As of Wednesday, 32 people are suspected to have been infected with Ebola viral disease, including three health care workers. Eighteen of those have died, including one of the health care workers.
On May 8, DRC’s Ministry of Health (MOH) declared an outbreak of Ebola virus disease in Bikoro Health Zone, Equateur Province, which is northwest Congo. Between April 4 and May 13, 2018, a total of 39 cases, including two confirmed cases, 25 probable cases, 12 suspected cases, and 19 deaths, were reported in Bikoro Health Zone, according to Taiwan CDC.

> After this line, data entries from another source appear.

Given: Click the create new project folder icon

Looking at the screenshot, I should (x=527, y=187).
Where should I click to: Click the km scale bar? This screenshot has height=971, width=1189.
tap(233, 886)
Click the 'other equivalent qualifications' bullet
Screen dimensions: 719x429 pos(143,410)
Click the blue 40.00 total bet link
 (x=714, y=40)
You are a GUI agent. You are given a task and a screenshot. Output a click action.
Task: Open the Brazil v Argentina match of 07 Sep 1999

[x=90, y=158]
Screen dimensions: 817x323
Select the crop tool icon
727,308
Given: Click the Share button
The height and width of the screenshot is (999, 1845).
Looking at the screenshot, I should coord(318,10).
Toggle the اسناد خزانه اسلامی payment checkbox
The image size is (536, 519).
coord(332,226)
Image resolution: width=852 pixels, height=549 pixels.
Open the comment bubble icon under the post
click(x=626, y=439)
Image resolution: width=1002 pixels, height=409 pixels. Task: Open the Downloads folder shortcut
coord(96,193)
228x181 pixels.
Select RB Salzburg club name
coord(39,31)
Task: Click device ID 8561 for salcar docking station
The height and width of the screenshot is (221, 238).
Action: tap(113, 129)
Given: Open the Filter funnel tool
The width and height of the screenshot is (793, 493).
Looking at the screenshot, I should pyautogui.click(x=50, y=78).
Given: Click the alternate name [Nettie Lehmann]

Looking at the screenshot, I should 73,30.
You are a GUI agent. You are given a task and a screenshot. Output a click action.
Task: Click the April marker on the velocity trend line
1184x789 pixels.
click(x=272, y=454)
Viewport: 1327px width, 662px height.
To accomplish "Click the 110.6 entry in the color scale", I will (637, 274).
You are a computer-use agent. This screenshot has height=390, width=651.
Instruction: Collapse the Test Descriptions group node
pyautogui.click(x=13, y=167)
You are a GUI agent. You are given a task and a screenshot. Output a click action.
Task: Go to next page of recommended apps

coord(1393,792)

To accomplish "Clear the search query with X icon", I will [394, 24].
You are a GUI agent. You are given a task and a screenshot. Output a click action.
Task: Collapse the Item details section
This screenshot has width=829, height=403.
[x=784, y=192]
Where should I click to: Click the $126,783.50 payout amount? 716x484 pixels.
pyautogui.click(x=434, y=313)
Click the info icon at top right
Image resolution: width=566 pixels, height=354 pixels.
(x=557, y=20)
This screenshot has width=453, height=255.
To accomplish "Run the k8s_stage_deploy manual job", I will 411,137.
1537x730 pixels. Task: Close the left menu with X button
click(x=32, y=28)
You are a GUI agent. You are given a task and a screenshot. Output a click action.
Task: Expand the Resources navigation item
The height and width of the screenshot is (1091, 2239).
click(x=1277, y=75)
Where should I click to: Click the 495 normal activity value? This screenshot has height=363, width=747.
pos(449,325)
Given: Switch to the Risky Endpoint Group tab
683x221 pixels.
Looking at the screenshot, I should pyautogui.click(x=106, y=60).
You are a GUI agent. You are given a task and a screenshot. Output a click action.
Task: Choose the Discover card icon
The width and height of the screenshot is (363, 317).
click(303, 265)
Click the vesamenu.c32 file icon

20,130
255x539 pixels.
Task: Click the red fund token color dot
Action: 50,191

The Ebola virus is transmitted by direct contact with body fluids such as blood, excretions, and semen of an infected human or wild animals such as monkey and bat.
The incubation period varies between two and 21 days. Infected individuals are not contagious during the incubation period but can spread the virus once symptoms develop. Symptoms usually begin with sudden onset of high fever, severe fatigue, muscle aches, headache, and sore throat, which are followed by vomiting, diarrhea, abdominal pain, maculopapular rash, and internal and external bleeding. Severe cases usually experience decreased functions of the liver, the kidneys and the central nervous system, shock, and multiple organ failure, the agency said.
The case fatality rate can be as high as 90%, Taiwan CDC said, adding that currently, there is no approved vaccine to prevent the disease. Only an experimental vaccine to be tested in large-scale efficacy trials is available at the moment, the agency said.
The disease is endemic to the Democratic Republic of Congo, and this is the nation’s ninth outbreak since the discovery of the virus in the country in 1976.
Although the Ebola outbreak has occurred in a remote area in DRC and the risk of transmission to Taiwan at the moment is low, Taiwan CDC still advises travelers to follow its “Two Don’ts and One Do” advice in protecting themselves against Ebola: (1) Do not travel to Ebola-affected areas; if you must travel to an area with an Ebola outbreak, avoid contact with and consumption of wild animals such as fruit bats and primates, (2) Do not visit hospitals or have direct contact with patients, and (3) Do pay attention to personal hygiene and take preventive measures such as washing hands frequently and wear a mask when coughing.
In addition, travelers are urged to monitor their own health for 21 days after their return to Taiwan and seek immediate medical attention if symptoms develop.
The latest outbreak is occurring in the Bikoro health zone, 400 kilometers (about 250 miles) from Mbandaka, the capital of Equateur province.
Bikoro health zone has a population of about 163,000, with three hospitals and 19 health centers, most with limited functionality, according to WHO.
Given the remote location of the outbreak, Salama said, response efforts will be extremely challenging. “It is a dire scene in terms of infrastructure,” he said.